**REQUIRED ACTION**: In the biodiesel production review below, which technique was extensively used to analyze FAME?

**TEXT SECTION**:
:::::
A comprehensive review of biodiesel production methods from various feedstocks

Abstract

ABSTRACTThis article reviews the performance of biodiesel production from various feedstocks and analyzes the associated challenges. The existing literature survey dealt with the potential and important feedstocks like edible oil, non-edible oil, animal fat and algae oil for the biodiesel production. The result shows that the various sources have different yield due to processes variables. The yield of biodiesel differs with the feedstocks due to physico-chemical properties of sources and the process variables. In order to increase the biodiesel yield, the novel technologies are warranted in the bioenergy research field. Recent research focuses on the cheap, abundant feedstocks, novel production and purification technologies for biodiesel. Transesterification by enzyme has advantageous in view of conversion, yield and reusability whereas low yield of chemical catalyst catalyzed transesterification reactions in recent years. Lipase mediated transesterification has increased the rate of reaction followed by high conversion. But the activity of free enzyme is reduced as stability is low. In order to overcome this drawback, the immobilized lipase mediated transesterification methodology has been introduced in recent studies. Nanobiocatalyst focuses exclusively on the transesterification of oils using methanol to produce fatty acid methyl esters (FAME). Importantly, the lipase binds on magnetic particles with various size ranges, confirming stability and giving more reactive centers. Analytical methods such Fourier transform infrared spectra and transmission electron microscopy are used to characterize the structure of nanoparticles which exhibit better resistance to temperature and pH, stirring speed, enzyme loading, viscosity of oil and alcohol/oil molar ratio and free fatty acid. For the analysis of FAME, Gas Chromatography – Mass Spectroscopy (GC-MS) was extensively used. Nowadays microwave and ultrasound assisted transesterification techniques increases the conversion rate of oils into biodiesel. These methods may require less energy, compared to the conventional method. This method may require less energy, compared to the conventional method. In addition, the statistical (response surface methodology) and stochastical (artificial neural network and genetic algorithm) optimization techniques are expected to provide the best process response to the highest acid conversion and efficiency.
:::::
**GIVEN RECORDS**:
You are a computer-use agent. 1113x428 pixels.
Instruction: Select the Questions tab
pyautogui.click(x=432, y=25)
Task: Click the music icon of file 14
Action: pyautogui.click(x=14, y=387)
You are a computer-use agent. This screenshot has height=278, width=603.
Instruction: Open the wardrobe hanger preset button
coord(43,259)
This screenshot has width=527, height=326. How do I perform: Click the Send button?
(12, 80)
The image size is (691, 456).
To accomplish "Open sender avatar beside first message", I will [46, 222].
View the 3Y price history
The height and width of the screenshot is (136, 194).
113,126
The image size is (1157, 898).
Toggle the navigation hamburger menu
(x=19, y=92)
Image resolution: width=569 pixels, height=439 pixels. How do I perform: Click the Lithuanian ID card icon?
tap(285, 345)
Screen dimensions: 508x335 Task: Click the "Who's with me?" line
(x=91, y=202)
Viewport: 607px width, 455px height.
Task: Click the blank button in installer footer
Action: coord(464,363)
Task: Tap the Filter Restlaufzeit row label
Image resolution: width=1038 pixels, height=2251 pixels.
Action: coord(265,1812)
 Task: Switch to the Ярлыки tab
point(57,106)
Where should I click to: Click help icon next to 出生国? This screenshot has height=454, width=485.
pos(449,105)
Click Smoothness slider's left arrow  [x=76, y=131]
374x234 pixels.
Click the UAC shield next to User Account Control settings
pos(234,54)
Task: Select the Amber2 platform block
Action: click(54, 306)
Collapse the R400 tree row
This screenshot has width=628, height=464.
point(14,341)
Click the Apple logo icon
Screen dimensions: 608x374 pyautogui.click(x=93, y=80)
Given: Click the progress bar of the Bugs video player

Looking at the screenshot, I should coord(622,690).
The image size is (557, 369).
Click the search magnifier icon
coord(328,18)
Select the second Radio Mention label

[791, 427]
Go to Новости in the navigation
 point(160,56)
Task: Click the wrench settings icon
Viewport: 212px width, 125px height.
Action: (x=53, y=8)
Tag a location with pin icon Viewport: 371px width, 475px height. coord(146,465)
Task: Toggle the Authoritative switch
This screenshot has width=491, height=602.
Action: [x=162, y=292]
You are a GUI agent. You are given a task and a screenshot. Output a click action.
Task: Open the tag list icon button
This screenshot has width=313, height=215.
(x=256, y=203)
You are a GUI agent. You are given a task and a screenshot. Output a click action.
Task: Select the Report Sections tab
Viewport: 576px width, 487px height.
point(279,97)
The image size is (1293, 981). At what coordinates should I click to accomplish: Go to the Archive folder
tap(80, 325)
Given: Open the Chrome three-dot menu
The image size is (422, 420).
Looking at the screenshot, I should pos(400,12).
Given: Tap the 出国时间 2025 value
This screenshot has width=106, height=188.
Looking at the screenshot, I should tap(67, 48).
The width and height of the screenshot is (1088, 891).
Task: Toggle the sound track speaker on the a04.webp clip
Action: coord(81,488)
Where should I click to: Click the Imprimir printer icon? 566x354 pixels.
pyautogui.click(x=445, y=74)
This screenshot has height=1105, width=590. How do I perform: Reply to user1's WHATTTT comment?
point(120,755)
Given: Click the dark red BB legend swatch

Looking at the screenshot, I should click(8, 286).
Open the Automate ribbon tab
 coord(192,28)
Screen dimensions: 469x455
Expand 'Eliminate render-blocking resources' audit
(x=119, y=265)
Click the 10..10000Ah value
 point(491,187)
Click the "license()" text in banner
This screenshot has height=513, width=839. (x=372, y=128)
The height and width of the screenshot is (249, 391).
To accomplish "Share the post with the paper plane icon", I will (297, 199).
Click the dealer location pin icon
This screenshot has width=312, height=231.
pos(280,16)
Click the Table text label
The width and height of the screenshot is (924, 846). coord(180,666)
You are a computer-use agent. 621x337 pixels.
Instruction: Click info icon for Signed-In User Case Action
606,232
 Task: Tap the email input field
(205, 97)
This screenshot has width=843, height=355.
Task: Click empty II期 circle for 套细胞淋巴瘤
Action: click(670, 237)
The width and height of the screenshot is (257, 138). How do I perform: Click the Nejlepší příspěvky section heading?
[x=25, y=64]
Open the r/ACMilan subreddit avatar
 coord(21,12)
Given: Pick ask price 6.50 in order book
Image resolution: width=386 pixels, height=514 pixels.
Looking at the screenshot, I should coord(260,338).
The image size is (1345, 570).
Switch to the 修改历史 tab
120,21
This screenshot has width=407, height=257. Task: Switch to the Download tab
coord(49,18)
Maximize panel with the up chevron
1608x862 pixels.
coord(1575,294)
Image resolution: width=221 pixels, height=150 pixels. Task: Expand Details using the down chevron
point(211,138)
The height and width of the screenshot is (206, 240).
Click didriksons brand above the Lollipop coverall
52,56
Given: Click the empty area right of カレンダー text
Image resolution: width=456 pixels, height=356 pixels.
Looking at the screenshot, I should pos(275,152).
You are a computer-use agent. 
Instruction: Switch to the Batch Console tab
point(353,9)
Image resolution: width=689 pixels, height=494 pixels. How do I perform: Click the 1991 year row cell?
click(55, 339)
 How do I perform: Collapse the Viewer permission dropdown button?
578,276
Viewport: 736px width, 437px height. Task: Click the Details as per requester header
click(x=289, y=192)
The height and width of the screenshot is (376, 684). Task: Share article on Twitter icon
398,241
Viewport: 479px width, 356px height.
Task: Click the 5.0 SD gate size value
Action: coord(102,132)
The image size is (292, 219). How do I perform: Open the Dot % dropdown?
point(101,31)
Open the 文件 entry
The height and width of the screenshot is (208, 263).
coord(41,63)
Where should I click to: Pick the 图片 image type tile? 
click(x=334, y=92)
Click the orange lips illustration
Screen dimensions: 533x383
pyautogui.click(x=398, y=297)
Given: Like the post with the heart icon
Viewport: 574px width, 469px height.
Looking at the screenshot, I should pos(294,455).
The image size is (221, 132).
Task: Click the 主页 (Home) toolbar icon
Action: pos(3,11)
:::::
**EXERCISE ANSWER**: Gas Chromatography – Mass Spectroscopy (GC-MS).